Mam, myself and Dad on August 28th 2019 – the last time we were all together at home in Artane

 

I have lived in Tauranga, New Zealand since late 2017. I struggled being here during the first year and almost returned home to Dublin but ended up meeting my now partner in late 2018. All was going well, and he came home to meet my parents in August 2019. They thought the world of him.

We had so many plans for 2020 but the borders here in New Zealand closed in March 2020. Such a strange feeling, being so far from home and now unable to leave the country.

I worried about my parents as they were both in their 60s at the time and my dad had some health issues but as things worsened back in the homeland they reassured me that they were doing everything right. Isolating, distancing, wearing masks etc.

I watched my dad’s funeral online. It felt like an out-of-body experience. It didn’t feel real

I worried but the reality of Covid was still sinking in. Here in New Zealand we were going about life as usual. Mixing with friends and family etc.

I became pregnant with my first baby and my parents first grandchild in April. They were over the moon and I suppose we were quite naive thinking “sure things will have calmed down over the summer and then we can start planning your trip to New Zealand for Christmas and baby’s pending arrival in January 2021”.

Abroad during Covid

I felt quite sad that my parents were missing out on the ultrasound appointments, decorating the nursery, shopping for clothes and buggys: they had waited so long for this to happen and now had to watch it all unfold via WhatsApp pictures and videos.

Allegra at 8 months
Allegra at 8 months

Little did we realise just how things would change. The Covid situation was going from bad to worse in Ireland. I kept up to date and on the morning of January 4th I turned to my partner Sam and said how many more cases of Covid were in Ireland. His reply “speaking of Covid, I’ve just been talking to your mum and your parents have caught it. Your dad is in hospital, he’s been there since New Year’s Eve”.

I just broke down. Thirty-nine weeks pregnant and to hear my dad was just like one of those people I’d seen on so many news reports. Everything bad went through my mind, “what if he dies/what if he never meets his first grandchild/what if something happens to my mam... both of them” all the while I’d be stuck the other side of the world and be able to do nothing.

My baby was due January 11th but didn’t arrive until January 24th.
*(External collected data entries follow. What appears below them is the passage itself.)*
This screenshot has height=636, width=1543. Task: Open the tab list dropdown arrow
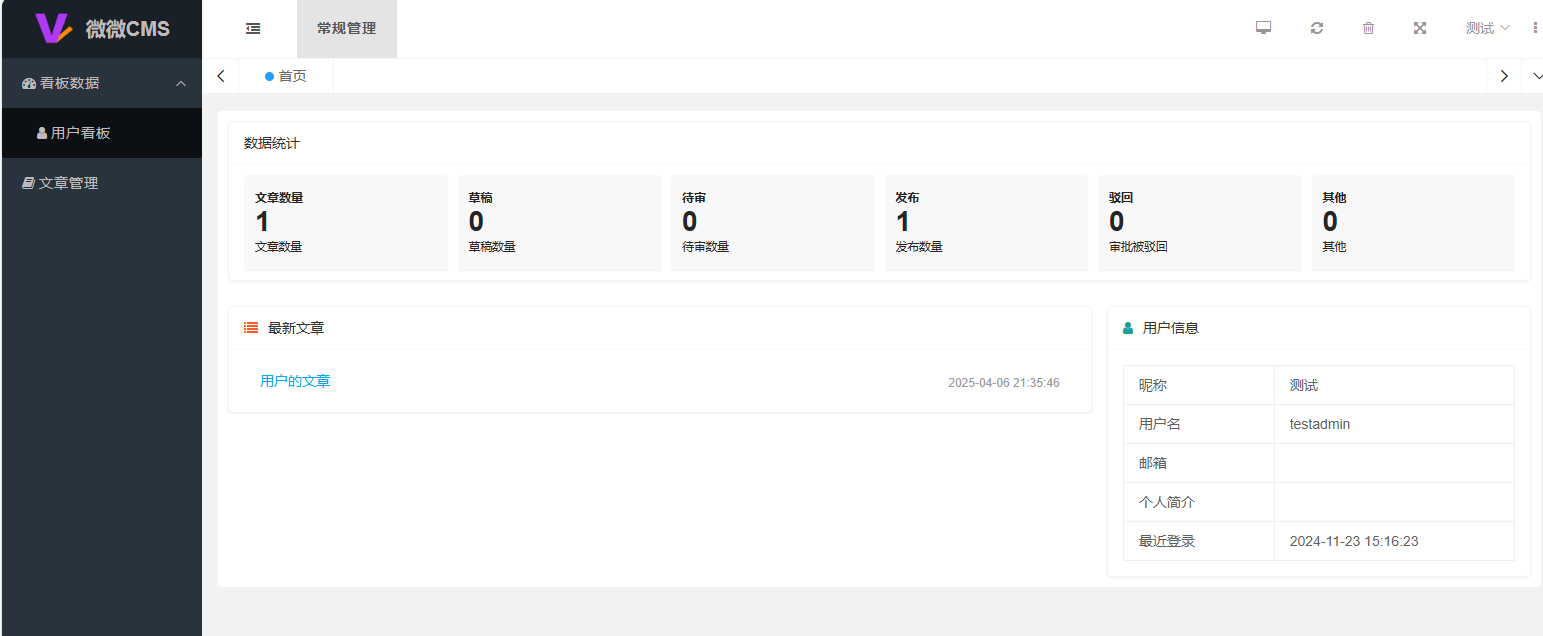(x=1532, y=76)
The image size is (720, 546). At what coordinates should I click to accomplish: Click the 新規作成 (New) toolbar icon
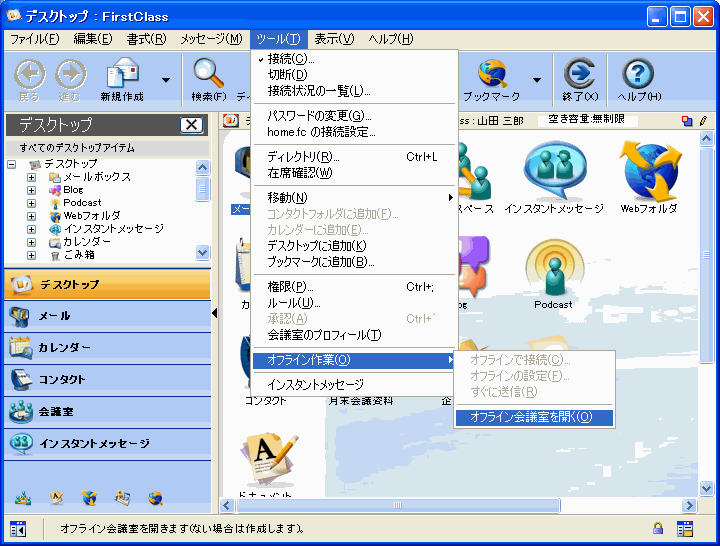tap(122, 74)
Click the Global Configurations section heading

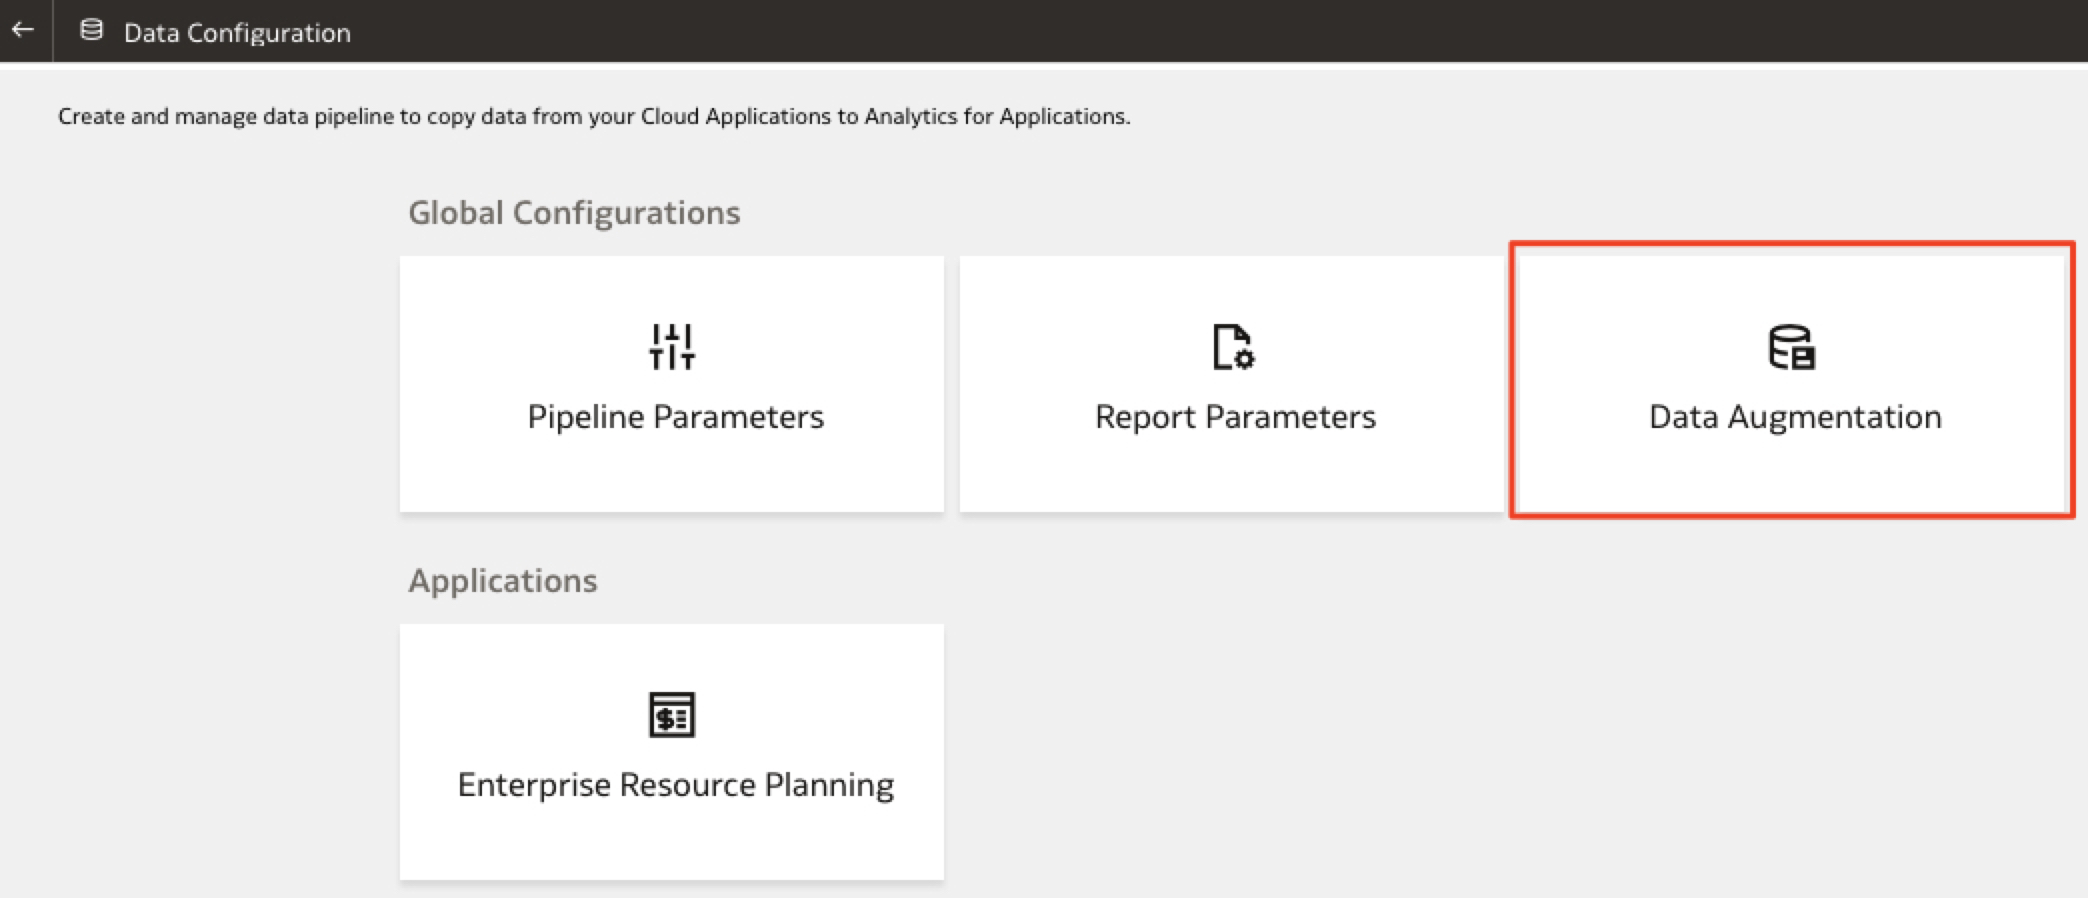574,213
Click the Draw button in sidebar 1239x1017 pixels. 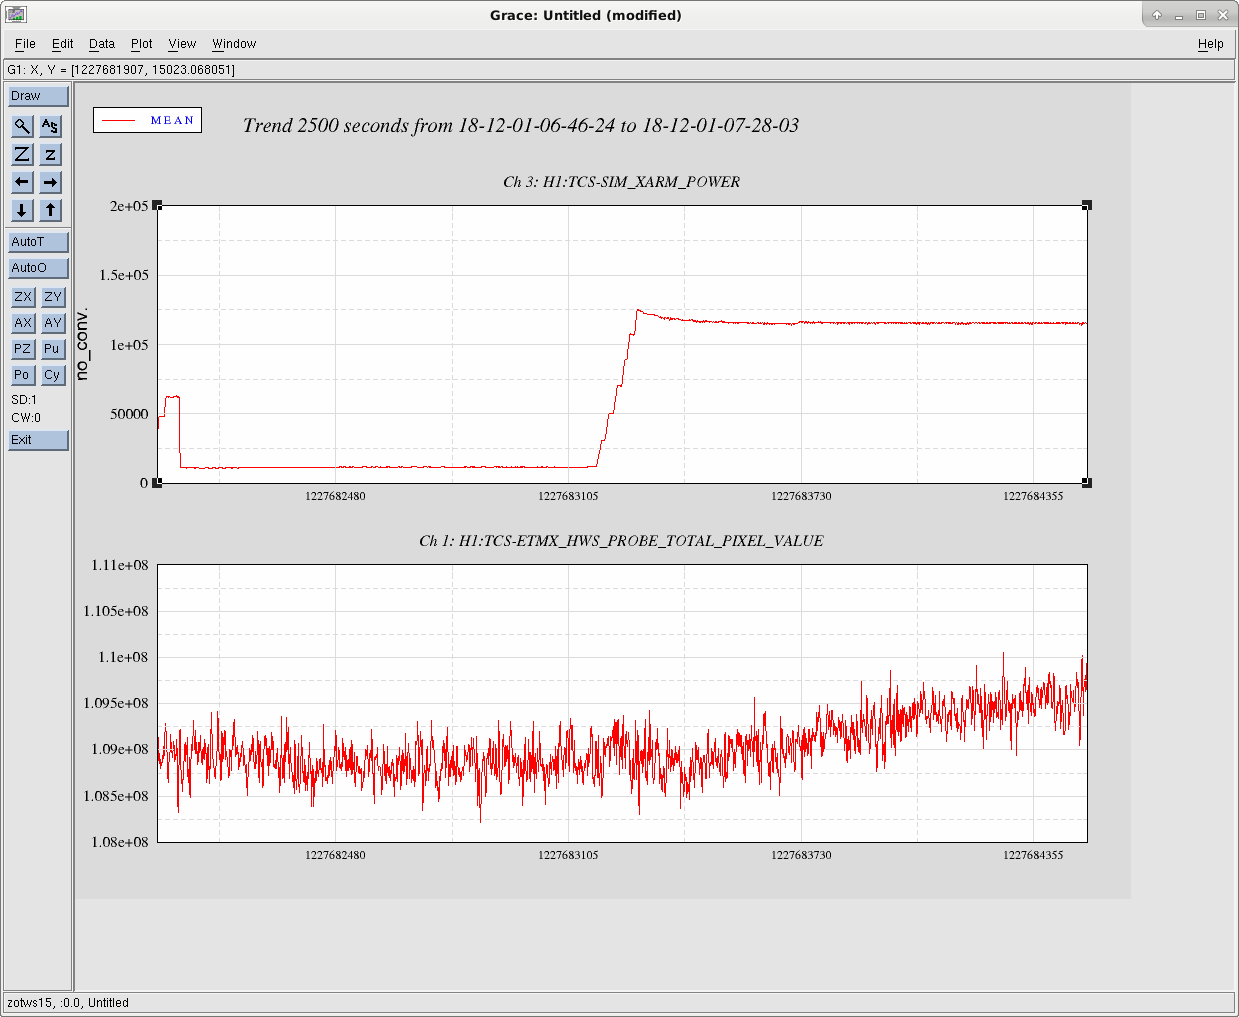38,96
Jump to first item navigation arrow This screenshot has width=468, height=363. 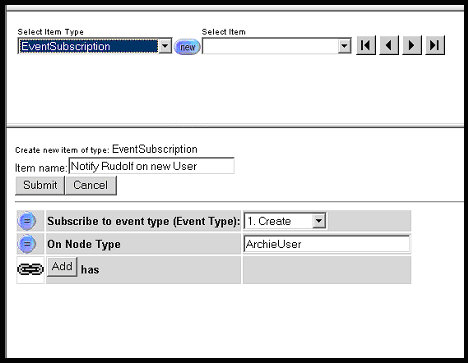[x=366, y=45]
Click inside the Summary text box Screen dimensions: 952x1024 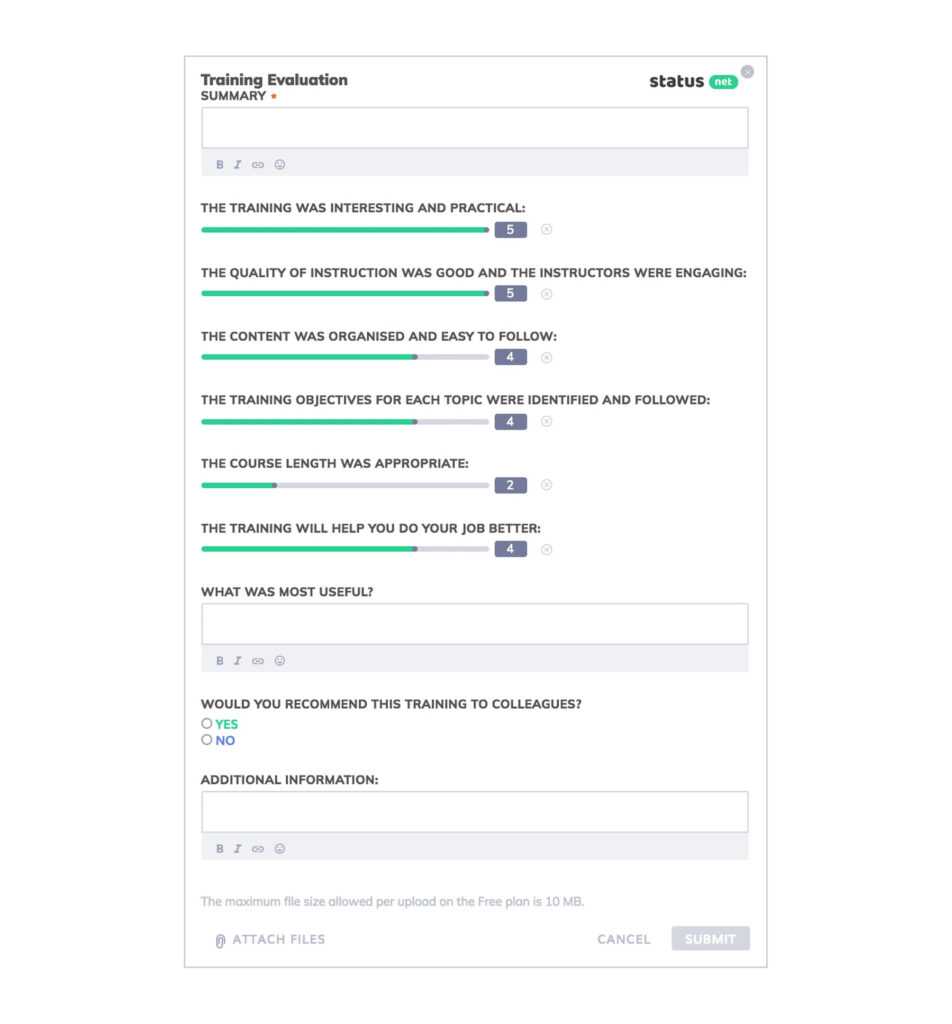475,127
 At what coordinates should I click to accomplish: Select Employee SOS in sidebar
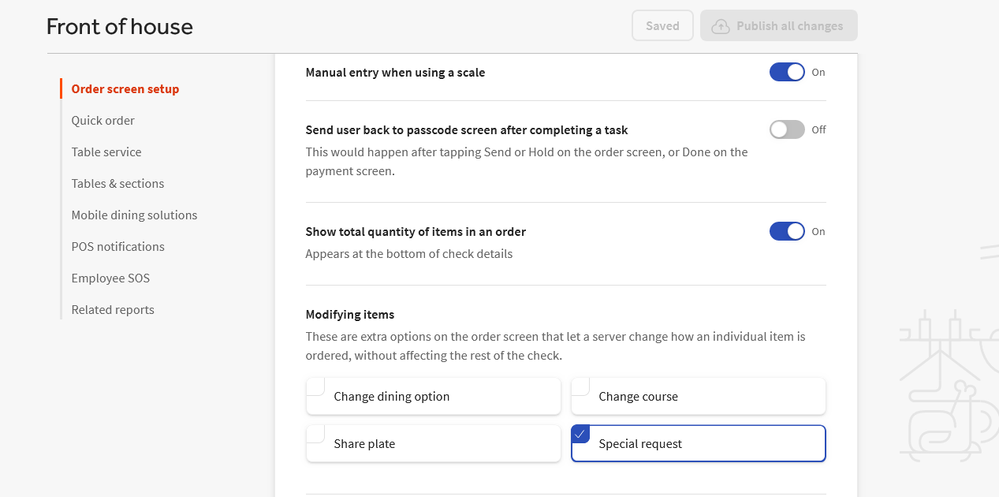point(110,278)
We called my mam within minutes of baby Allegra Anne’s arrival and introduced her to her first grandchild “call my dad and let him know she’s here”, I said to my mam.

The following morning my mam called and told me that there was nothing more that could be done for my dad and all we had was hope”. Sitting on the bed cuddling my 12-hour-old daughter and trying to make sense of all of this.

One week later, on February 1st, my phone rang and I knew straight away he was gone. My mam was with him when our Trev passed away. I screamed “he won’t ever meet her, he won’t ever meet her”.

An artist friend sketched this of my Dad holding Allegra.
An artist friend sketched this of my Dad holding Allegra.

My best friend Jacqui and her sister video called me when my dad’s coffin was leaving the family home. I watched my dad’s funeral online. It felt like an out-of-body experience. It didn’t feel real. It’s been almost eight months since he died. I think about him every single day. I watched his funeral every day for the first 2-3 months. It still doesn’t feel real.

My mam has watched Allegra grow up over WhatsApp calls and pictures: she longs to be able to hold that little girl. I want to come home and try and make sense of the timing of everything, but so many things are slowing the process down. I’m waiting for my residency, I need a place in managed isolation in New Zealand booked before leaving, my partner and I have one more vaccine to get but then we worry about our daughter who cannot be vaccines just yet – I just want to go home and hug my mam so tight. I feel guilty and useless at times. I want to do more for her but my hands are tied.

My heart knows my dad is gone, my head is expecting him to meet us at the airport with open arms and I can almost see and hear him reading “goldilocks and the three bears” to Allegra doing all his silly voices and “Trevorisms”. Trevor Shiels RIP... February 1st 2021.